Desde arriba, Indie y yo seríamos demasiado pequeñas para que nos vieran.
—Creo que nos hemos equivocado de cañón —digo a Indie.
Ella no responde enseguida; se ha agachado para coger un frágil objeto gris del suelo. Me lo enseña en las manos ahuecadas.
—Un viejo panal —digo mientras miro las apretadas celdillas finas como el papel.
—Parece una concha. —Indie abre su mochila y mete el panal abandonado—. ¿Quieres que demos media vuelta? ¿Que probemos con otro cañón?
Me detengo. Ya llevamos casi veinticuatro horas andando y nos hemos quedado sin comida. Para reponernos de la larga carrera hasta la Talla, nos hemos terminado toda la que llevábamos, que era para dos días. No quiero malgastar pastillas retrocediendo, sobre todo porque no sé si alguien nos sigue o nos acecha.

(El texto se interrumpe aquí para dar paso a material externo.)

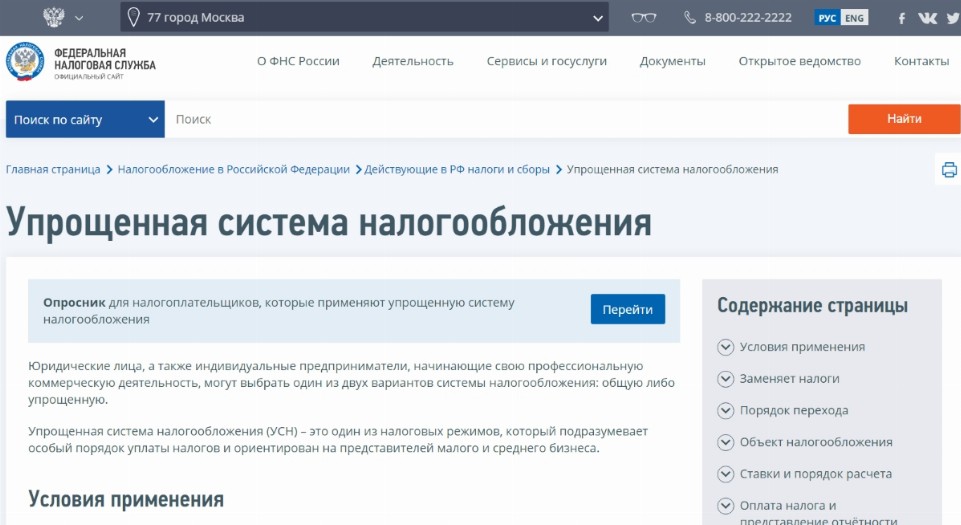Click the 'Главная страница' breadcrumb link
This screenshot has width=961, height=525.
pyautogui.click(x=53, y=169)
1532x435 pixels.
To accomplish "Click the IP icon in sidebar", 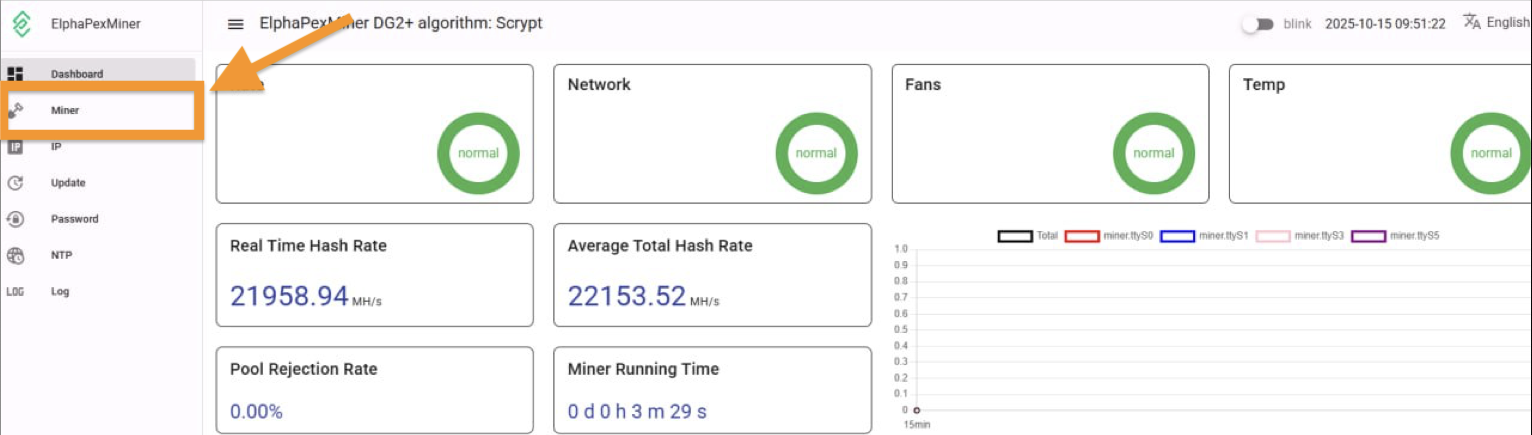I will pyautogui.click(x=15, y=147).
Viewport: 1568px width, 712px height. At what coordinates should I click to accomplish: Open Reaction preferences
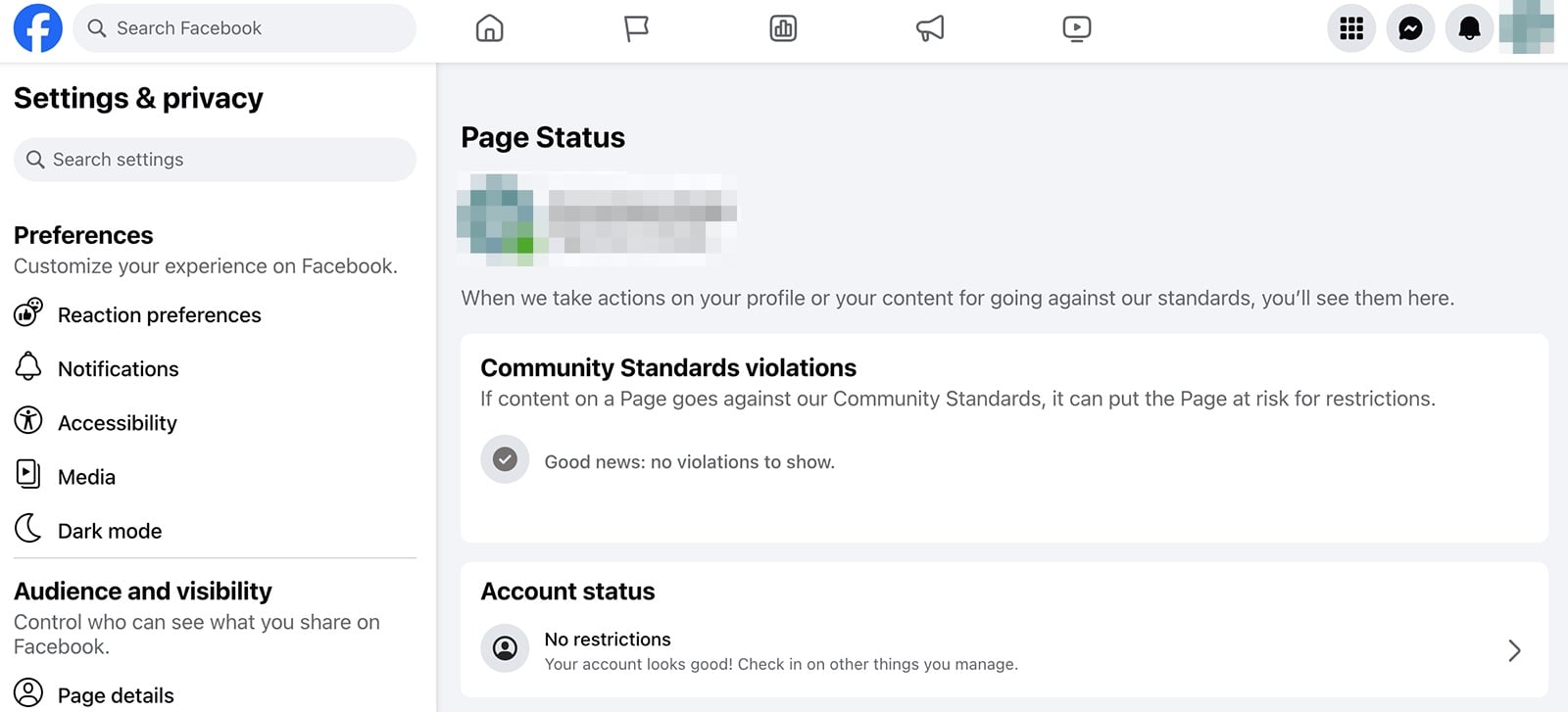(159, 314)
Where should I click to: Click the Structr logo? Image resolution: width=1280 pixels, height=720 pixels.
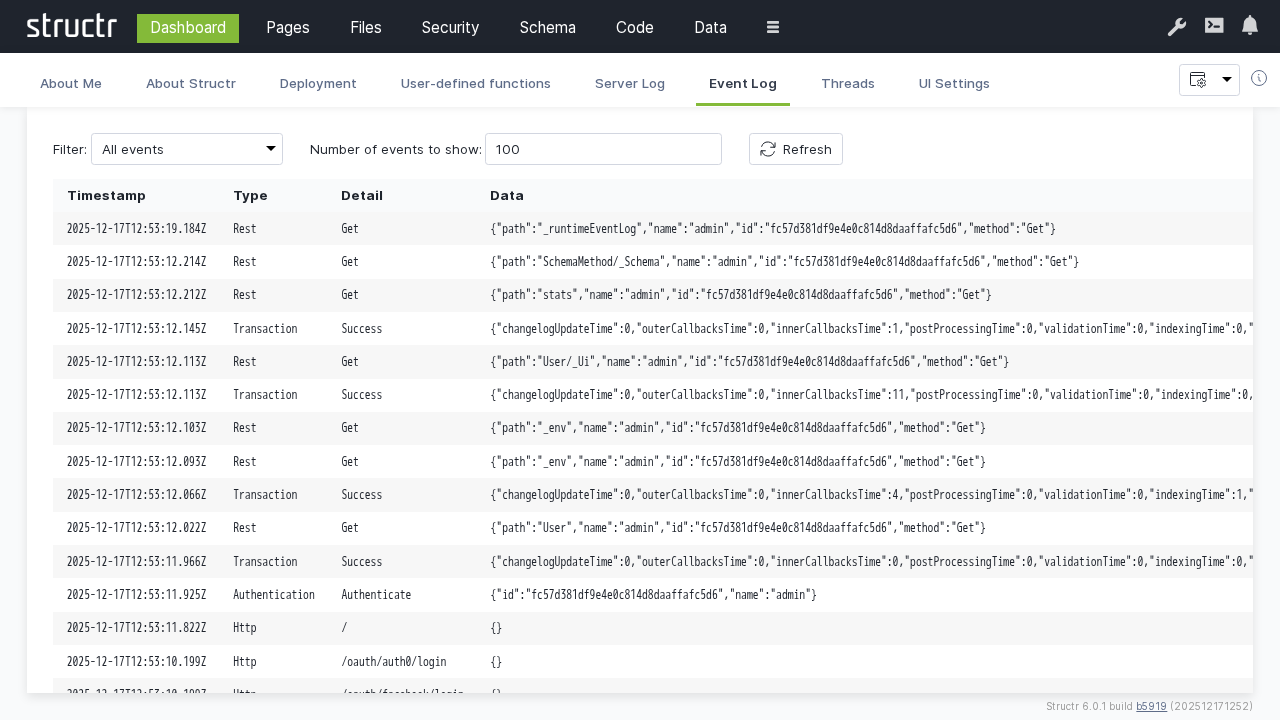point(71,27)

—Supongo que deberíamos continuar —digo—. Quizá veamos alguna señal de él pronto.
Indie asiente, se pone la mochila y recoge las dos piedras afiladas como cuchillos que siempre lleva mientras caminamos. Yo hago lo mismo. Hemos visto huellas de animales, aunque seguimos sin ver señales de los anómalos.
No hemos visto señales de nadie, vivo o muerto, aberrante o anómalo, funcionario o rebelde.

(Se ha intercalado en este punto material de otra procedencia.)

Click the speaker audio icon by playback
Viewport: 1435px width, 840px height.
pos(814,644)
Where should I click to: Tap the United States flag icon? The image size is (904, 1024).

Por la noche, trabajo a oscuras en mi poema. Me ayuda a no pensar en lo que he dejado atrás.
Escribo otro primer verso.
«No hallé un modo de volar hasta ti. Por eso he dado cada paso por esta piedra.»
Tantos comienzos... Me digo que, en cierto sentido, es una suerte que todavía no haya encontrado a Ky, porque aún no sé qué susurrarle cuando lo vea, qué palabras serían el mejor regalo.
Indie habla por fin.
—Tengo hambre —dice. Su voz parece tan hueca como el panal vacío.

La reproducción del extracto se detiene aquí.